Oh, dear, clutch pearls! Oversensitive types have wheedle-deedled a round of pout-rage over this, suggesting that Cuomo is calling for some sort of pogrom. But he's just describing a fact of life: New York is not a favorable political climate for extreme conservatives to run in, just as there is "no place in the state of Mississippi" for a middle-of-the-road Democrat like, say, Andrew Cuomo, to run.
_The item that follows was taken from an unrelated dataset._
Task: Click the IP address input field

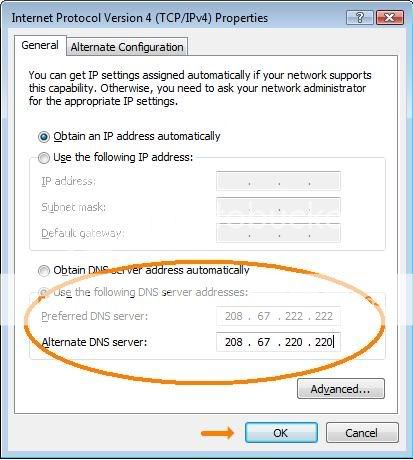Action: point(278,181)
So I think it's fair to say that the disparity in coverage here is a product of the fact that there is potential or alleged criminality at hand in the cases of Christie and McDonnell, while Cuomo just said a sort of mean thing. Cuomo could have probably expressed his opinion in a way that hurt fewer feelings, sure! But I imagine he was probably taking his cues from the media, who have lately asserted that brusque, Northeastern "straight talk" is a paramount virtue that should be emulated by all. I guess we now know that this exclusively applies to Chris Christie.